Noisey: Du veröffentlichst ein neues Live-Album mit dem Untertitel „20 Jahre Katzeklo“. Zwischenzeitlich hattest du dich vom Lied „Katzeklo“ distanziert.
Helge Schneider: Das ist aber schon lange her, das war ganz am Anfang. Das macht man dann so…

In dieser Zeit ist der Begriff des „Straf-Jazz“ entstanden.

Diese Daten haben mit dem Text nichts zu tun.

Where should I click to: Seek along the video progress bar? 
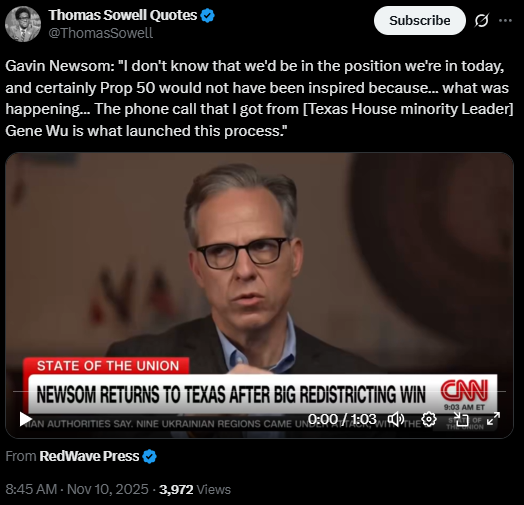pyautogui.click(x=259, y=391)
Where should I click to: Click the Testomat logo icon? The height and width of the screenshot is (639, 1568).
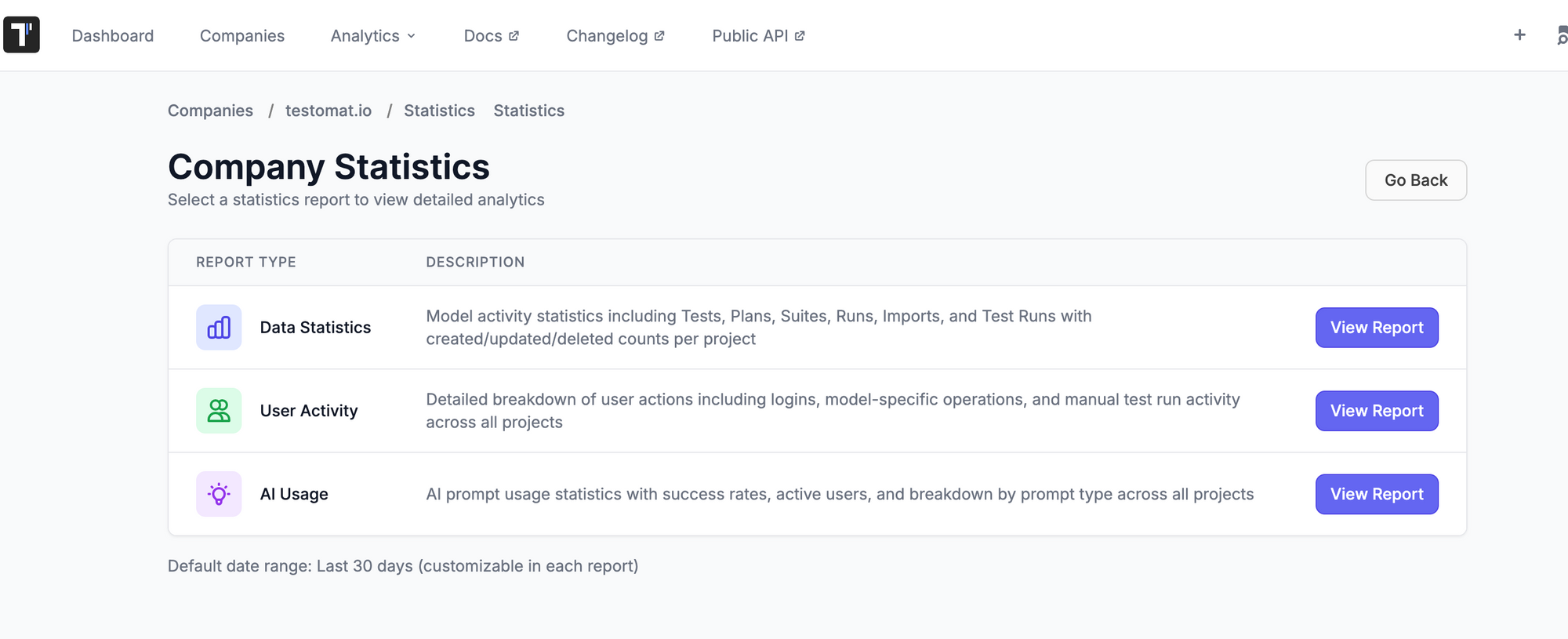(x=21, y=35)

Mmh. Ja, das Publikum war zu unruhig, aber das liegt auch daran, dass es früher eben diese tollen Verstärker-Anlagen noch nicht gab. Also, wir hatten auf jeden Fall diese Möglichkeit nicht. Ich hatte so eine kleine Anlage und wenn du dann auf einmal berühmt wirst und dann kommen viele Leute, mit denen du gar nicht rechnest, und du hast da so eine kleine Anlage, dann verstehen die Leute dich nicht. Hören nix, sind sauer, grölen und dann habe ich schon mal gesagt: Gut, dann spielen wir eben nur Jazz. Aber das ist wirklich 20 Jahre her. Deshalb war ich auch manchmal in dieser Zeit so ein bisschen angesäuert, wegen dem Lied…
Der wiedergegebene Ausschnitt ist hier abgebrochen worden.